After considering it for a while, I finally bought a Sony Reader PRS-505. It’s an electronic book. I’m no stranger to reading electronic texts: I used my Palm Tungsten T3 for that purpose for a long time, despite its shortcomings. But the Sony Reader has a few advantages.

Photograph of Sony PRS-505

It’s the right size and shape: about the thickness of a slim hundred-page hardback volume.

The screen is good for reading from. It uses e-paper with 170 dpi resolution and eight grey levels. With my eyesight at my typical reading distance, that’s as good as a printed book. It’s large enough, too, at about the same width—though not quite as tall—as a Penguin paperback. Significantly, e-paper doesn’t need a backlight: it reflects the ambient light, like a printed page. That’s a lot easier to read for extended periods than a glowing TFT.

Thanks to the display, the battery life is excellent. E-paper requires power only to change state, not to maintain it. This means that the system is only doing something when you turn the page. As a yardstick, I’ve read 350 pages of a book with no apparent impact on the battery—although I recognise that this is entirely dependent on the indicator code written by Sony!

It’s a beautiful artefact. The case is a single piece of alloy with chromed end caps, held in a faux-leather binding that clasps shut with hidden magnets.

Most amazingly of all, perhaps, Sony have managed to avoid ruining it with their weird proprietary crap. Yes, it does take Sony’s unloved and overpriced MemoryStick media—but there’s also an SD slot right next to it. It may have a charger socket in the bottom, but it can charge perfectly well via the USB socket. And, speaking of USB, it exposes its internal storage and any cards as regular mass storage devices. You can install some shonky Windows application to load it with for-pay DRM’d e-books, but it will also display text files, RTF, and PDFs that you just drag and drop onto the file system.

This last capability—the ability to display PDFs—is the most interesting to me, and the thing that prompted me to buy in the end. Since the 505 understands PDFs with embedded fonts, it’s possible to produce well-formatted, appealing e-books in any language. The device may not have Japanese fonts on board, but I can produce a Japanese PDF with embedded fonts and read it without any trouble.

As a matter of principle, I won’t buy anything that uses DRM, but that doesn’t mean that I’ve bought the 505 just to load it up with bookwarez. Project Gutenberg has digitised enough classic, out-of-copyright works to keep me entertained for the rest of my life—and that’s before I start on modern authors who are forward-thinking/bold/reckless enough to post their works online for free (people like Stross, Doctorow, or those in the Baen Free Library).

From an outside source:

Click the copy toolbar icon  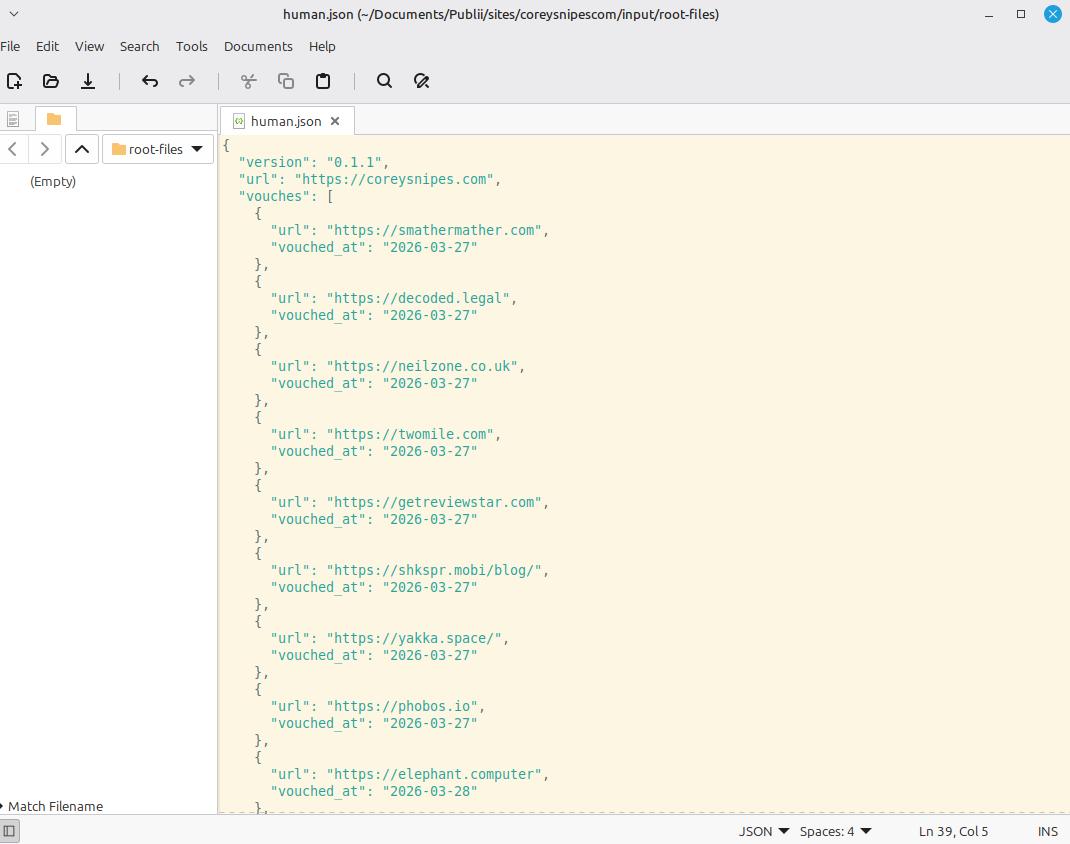point(286,81)
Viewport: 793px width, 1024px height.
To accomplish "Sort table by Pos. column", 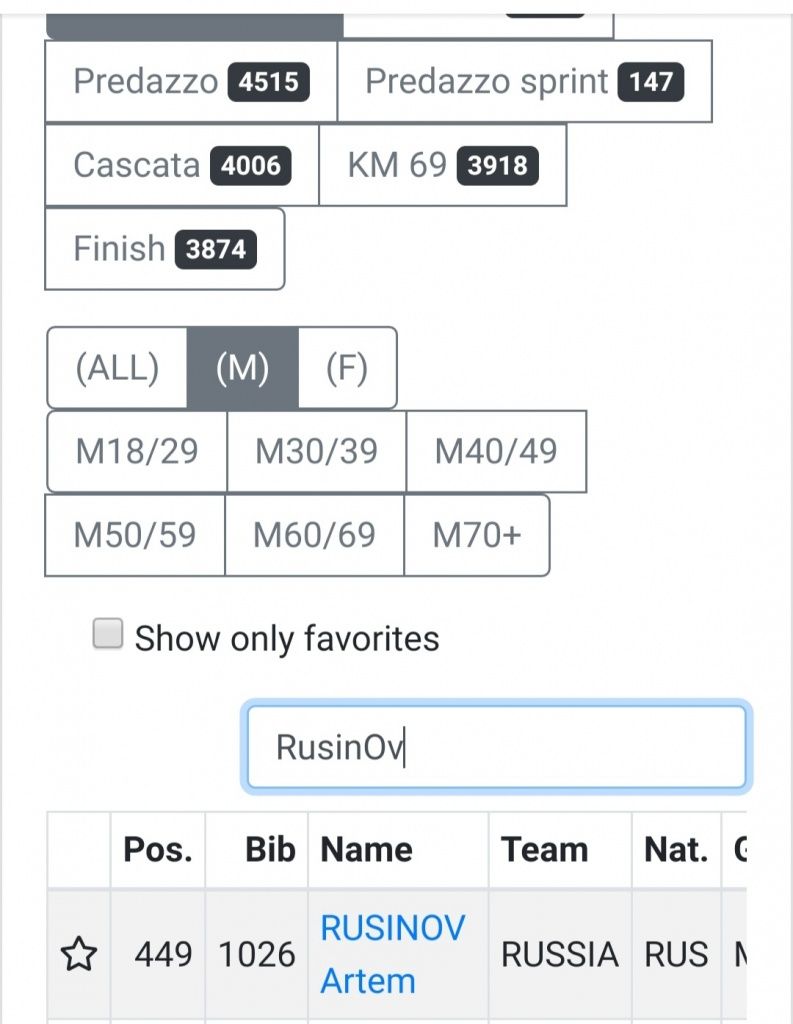I will click(157, 850).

So what are the downsides? Well, if you’re not keen on going via the paid-for e-book route, there’s not a lot of good content around. A typical A4 or 8.5×11” PDF is too small to read without reflowing the content. The 505 can display plain text, but the pagination step before you can actually read the file takes a while. RTF has the same problem, exacerbated by the ghastly fake slant italics it uses instead of a real italic font. For me, that’s not a big issue: I know how to use XeTeX to make gorgeous PDFs from plain text. But most people won’t.

So should you buy this? No. Not unless you’re an inveterate tinkerer like me. This is the future as it will be, but it’s not yet ready for the mass market. On the other hand, if you’re a programmer who likes typesetting and reading then you’ll get a lot of enjoyment from it.

When I was at school, I took part in an after-school printing club. We composited lead type by hand, inked up manual presses, and printed small, paid commissions—invitations, business cards, and the like. Eighteen years on, I’m fiddling around with electronic paper. It makes me think!